Japan-headquartered telecommunications and internet group SoftBank has written down ¥58.1bn ($555m) of investments in India-based companies Ola and Snapdeal, according to its six-month earnings report ending September 30.
The report stated the cash reflected negative “changes in fair value of preferred stock investment including embedded derivatives” in the companies.
Snapdeal operates one of India’s largest e-commerce marketplaces, and was valued at $6.5bn to $7bn in a February 2016 round in which it raised $200m from media company Bennett Coleman & Co (BCC), Brother Fortune Apparel, Ontario Teachers’ Pension Plan and Iron Pillar.
SoftBank provided $75m for Snapdeal in 2013 and returned the following year to invest $627m at a valuation somewhere between $2bn and $3bn according to press reports. It supplied $210m for ride ordering platform Ola, then known as Olacabs, on the same day at a $1bn valuation.
The firm returned for a $500m round in September 2015 that was led by e-commerce group Alibaba, and which valued Snapdeal at $4.8bn.
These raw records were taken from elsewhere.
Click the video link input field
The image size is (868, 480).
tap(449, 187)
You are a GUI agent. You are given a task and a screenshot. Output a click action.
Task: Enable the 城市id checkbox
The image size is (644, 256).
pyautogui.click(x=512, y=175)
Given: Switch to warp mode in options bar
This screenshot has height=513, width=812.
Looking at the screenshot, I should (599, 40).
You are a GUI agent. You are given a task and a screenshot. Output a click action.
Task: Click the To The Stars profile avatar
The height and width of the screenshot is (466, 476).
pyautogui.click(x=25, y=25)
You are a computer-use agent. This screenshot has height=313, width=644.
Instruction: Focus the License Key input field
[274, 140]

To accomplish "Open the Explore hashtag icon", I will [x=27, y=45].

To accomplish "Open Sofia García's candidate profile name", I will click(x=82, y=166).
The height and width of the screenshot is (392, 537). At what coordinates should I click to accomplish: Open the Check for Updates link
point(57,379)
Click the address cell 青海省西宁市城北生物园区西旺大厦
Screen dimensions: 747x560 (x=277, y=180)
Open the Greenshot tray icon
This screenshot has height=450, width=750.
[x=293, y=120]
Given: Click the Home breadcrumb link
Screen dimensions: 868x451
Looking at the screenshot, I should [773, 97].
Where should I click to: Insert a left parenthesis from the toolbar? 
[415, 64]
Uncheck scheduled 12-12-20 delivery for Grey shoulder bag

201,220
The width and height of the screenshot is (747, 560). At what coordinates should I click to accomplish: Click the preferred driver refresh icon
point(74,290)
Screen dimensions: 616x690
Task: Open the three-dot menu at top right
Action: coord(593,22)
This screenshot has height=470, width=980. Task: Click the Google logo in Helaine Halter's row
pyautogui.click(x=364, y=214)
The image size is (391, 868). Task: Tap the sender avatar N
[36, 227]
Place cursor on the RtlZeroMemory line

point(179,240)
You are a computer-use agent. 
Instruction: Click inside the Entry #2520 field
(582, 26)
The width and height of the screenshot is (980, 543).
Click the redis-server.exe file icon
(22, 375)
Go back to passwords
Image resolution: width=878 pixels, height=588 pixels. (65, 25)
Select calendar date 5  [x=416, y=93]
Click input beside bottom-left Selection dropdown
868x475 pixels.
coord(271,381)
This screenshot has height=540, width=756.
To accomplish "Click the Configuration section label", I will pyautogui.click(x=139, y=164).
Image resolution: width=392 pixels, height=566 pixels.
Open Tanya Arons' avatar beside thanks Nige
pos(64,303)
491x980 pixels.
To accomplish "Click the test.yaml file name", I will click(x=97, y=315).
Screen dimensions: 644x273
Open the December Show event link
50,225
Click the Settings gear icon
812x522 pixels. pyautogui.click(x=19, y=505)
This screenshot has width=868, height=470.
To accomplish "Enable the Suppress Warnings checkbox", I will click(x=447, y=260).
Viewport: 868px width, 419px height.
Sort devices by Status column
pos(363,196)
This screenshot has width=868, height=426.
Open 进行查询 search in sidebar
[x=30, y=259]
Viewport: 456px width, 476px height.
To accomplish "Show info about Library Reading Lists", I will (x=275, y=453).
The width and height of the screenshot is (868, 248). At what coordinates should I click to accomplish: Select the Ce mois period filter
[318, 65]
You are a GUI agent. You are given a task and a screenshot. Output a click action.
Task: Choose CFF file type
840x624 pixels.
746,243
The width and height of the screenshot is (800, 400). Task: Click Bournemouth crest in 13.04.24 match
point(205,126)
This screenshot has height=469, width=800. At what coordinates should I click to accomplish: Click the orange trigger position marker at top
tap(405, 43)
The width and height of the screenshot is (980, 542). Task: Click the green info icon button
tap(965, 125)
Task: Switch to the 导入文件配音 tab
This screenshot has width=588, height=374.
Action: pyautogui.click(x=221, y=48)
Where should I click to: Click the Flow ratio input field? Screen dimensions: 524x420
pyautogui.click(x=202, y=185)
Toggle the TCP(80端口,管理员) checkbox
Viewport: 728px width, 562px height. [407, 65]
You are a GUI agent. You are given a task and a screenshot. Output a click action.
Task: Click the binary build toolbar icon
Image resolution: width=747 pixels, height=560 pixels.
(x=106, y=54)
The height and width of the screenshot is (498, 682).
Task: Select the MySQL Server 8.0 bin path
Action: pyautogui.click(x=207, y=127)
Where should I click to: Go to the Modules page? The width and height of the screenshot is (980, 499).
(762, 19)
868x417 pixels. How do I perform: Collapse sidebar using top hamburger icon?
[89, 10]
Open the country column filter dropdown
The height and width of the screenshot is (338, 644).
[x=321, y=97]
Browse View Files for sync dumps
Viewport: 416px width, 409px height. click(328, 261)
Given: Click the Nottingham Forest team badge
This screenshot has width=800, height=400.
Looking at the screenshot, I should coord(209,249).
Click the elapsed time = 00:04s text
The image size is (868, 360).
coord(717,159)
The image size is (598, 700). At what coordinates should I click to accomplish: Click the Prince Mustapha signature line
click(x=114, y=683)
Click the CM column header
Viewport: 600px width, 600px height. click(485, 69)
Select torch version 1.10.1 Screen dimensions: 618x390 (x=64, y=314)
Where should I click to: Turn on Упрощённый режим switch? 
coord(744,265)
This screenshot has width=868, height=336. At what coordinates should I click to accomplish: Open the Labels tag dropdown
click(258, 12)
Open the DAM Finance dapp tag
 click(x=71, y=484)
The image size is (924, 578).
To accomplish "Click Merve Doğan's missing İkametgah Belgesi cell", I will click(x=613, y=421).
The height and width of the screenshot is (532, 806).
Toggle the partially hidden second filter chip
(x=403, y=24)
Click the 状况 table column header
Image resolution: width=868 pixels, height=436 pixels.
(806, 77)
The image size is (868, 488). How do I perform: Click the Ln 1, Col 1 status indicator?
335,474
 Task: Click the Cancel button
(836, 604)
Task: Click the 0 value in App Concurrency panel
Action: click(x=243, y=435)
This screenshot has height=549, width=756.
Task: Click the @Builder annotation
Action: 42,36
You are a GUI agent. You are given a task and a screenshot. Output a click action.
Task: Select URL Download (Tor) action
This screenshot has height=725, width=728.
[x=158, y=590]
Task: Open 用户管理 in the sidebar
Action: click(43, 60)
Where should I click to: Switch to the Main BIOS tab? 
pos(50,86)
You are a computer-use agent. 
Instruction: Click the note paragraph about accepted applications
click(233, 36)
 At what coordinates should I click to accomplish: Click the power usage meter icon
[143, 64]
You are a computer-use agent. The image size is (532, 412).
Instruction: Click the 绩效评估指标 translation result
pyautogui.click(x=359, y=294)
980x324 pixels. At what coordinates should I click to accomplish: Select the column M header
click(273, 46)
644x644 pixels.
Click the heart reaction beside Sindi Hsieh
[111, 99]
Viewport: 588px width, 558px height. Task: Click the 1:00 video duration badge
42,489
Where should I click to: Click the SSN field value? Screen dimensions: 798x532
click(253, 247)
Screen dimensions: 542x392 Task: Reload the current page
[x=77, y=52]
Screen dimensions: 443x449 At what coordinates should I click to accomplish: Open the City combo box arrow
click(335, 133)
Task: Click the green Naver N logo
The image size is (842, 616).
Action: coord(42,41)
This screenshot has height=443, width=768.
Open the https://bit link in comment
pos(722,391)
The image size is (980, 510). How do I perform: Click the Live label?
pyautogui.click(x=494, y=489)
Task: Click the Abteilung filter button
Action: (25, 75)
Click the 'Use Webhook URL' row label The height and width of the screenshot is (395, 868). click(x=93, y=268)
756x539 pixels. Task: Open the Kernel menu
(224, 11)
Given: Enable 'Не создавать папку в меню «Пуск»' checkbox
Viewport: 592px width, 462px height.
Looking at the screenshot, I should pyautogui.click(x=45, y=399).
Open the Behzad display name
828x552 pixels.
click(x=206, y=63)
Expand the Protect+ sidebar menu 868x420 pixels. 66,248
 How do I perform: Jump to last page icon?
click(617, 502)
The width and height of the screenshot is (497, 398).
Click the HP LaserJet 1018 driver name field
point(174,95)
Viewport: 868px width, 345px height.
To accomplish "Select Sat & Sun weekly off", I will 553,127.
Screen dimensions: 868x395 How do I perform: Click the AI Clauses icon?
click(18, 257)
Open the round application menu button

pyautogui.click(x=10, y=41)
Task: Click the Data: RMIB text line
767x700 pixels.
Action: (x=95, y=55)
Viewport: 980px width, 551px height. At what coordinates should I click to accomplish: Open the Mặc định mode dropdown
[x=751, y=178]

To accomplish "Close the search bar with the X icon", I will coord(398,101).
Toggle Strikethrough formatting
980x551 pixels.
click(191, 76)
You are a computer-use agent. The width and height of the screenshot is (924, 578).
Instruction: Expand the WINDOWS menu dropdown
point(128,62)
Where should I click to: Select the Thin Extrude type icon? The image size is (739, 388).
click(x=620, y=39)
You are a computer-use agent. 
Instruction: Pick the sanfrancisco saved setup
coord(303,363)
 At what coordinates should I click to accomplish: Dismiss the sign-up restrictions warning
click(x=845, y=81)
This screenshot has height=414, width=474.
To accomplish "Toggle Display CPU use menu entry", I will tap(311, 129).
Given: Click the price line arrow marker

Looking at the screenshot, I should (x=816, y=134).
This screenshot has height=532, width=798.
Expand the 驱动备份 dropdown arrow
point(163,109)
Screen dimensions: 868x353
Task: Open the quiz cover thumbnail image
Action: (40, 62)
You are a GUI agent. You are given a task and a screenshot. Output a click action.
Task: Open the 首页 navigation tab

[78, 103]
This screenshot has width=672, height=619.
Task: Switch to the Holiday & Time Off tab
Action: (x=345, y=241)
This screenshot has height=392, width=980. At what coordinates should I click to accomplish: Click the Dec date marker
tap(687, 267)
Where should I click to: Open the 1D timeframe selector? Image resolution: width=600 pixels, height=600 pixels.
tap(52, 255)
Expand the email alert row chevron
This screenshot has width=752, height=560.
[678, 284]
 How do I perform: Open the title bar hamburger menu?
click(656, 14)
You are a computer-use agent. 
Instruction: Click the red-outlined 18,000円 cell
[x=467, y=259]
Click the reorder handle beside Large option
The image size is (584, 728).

That round also featured manufacturing services provider Foxconn, mobile software producer Myriad, Temasek, BlackRock and PremjiInvest.
Snapdeal has raised about $1.7bn altogether, and e-commerce company eBay and Intel Capital, which invests as a subsidiary of chipmaker Intel, are also among its backers, as are Ru-Net, Saama Capital, Nexus Venture Partners, Kalaari Capital, Clouse and Bessemer Venture Partners.
Ola has raised about $1.25bn in funding, including $400m in a SoftBank-backed series E round in April 2015, and $557m in a round also featuring SoftBank in December 2015 that valued it at $5bn.
The investments were made as part of a drive by SoftBank to direct its corporate venture capital money to fewer, larger investments as it looked to beef up its internet holdings, particularly in India where it has also backed realty portal Housing.com and hotel room service Oyo Rooms.
However, both Snapdeal and Ola are competing in sectors where competition is fierce, and where they have had to burn through large amounts of capital to compete with rivals – in Snapdeal’s case Amazon and Flipkart, and in Ola’s the US-based Uber Technologies.
Snapdeal’s sales growth has slowed, according to a SoftBank presentation in May this year, which could account for the drop in value. Ola is in the process of raising $600m in a series G round that could reportedly be led by SoftBank.